Sandia MEMS Take Dust Mites for a Spin

DN Staff

March 12, 2007

1 Min Read
Sandia MEMS Take Dust Mites for a Spin

I just returned from my visit to Sandia National Laboratories, where I saw some amazing new energy technologies. Much of the activity at this National Lab is classified research and development, the so-called “black world”, that cannot be seen by visitors. However, the unclassified research is truly impressive and provides a hint of the amazing developments that must be going on behind closed doors.

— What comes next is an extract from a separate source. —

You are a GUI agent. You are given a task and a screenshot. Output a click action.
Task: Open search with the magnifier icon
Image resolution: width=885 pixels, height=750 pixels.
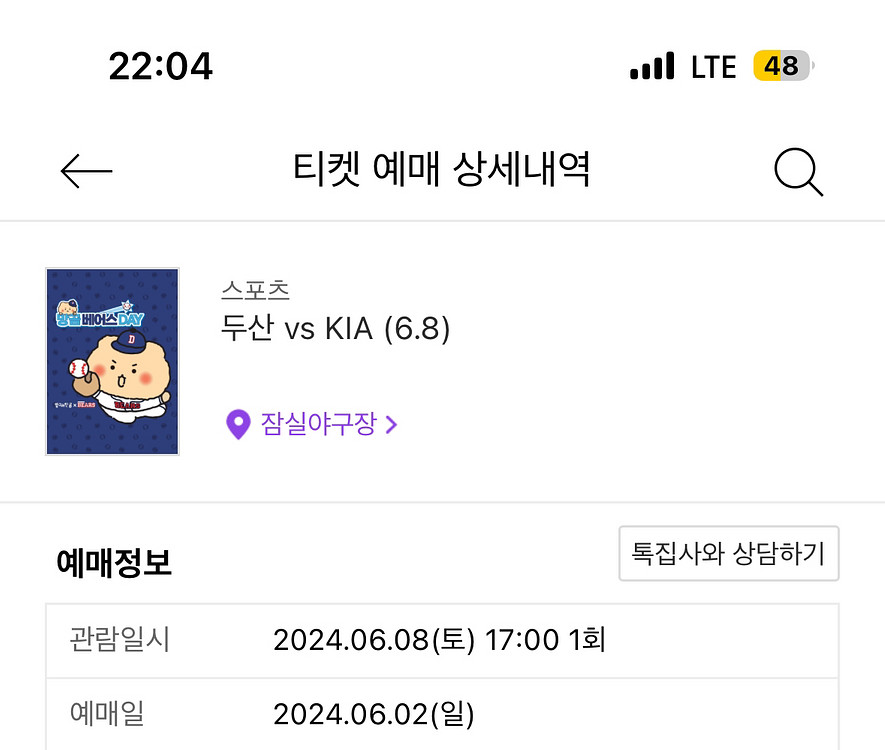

The most impressive facility I visited was the MESA Center. MESA stands for “Microsystems and Engineering Sciences Applications”. According to Sandia, this center is a “computationally-intensive environment for the design, integration, prototype fabrication, and qualification of integrated microsystems into weapon components, subsystems, and systems for the U.S. nuclear weapon stockpile”. In other words, MESA engineers apply CMOS processes pioneered by the electronics industry to making sensors and components that enhance the functionality of nuclear weapons. One aspect of this work is energy scavenging to provide power to these microsystems; see my post, The Walls are Crawling with Energy, for more details.

One of MESA’s core competencies is micro-fabricating extremely small rotating gears and machines. One device of interest to energy buffs is the world’s smallest steam engine. Try running your Lionel on this micro-engine! To demonstrate the size, reliability, and robustness of their micro-machines, Sandia also created a number of movies that show dust mites, aphids, and other bugs crawling around on working micro-gears. These movies cast the classic flea circus in a whole new context. In addition to the world’s smallest steam engine, Sandia claims to possess the world’s smallest merry go-round.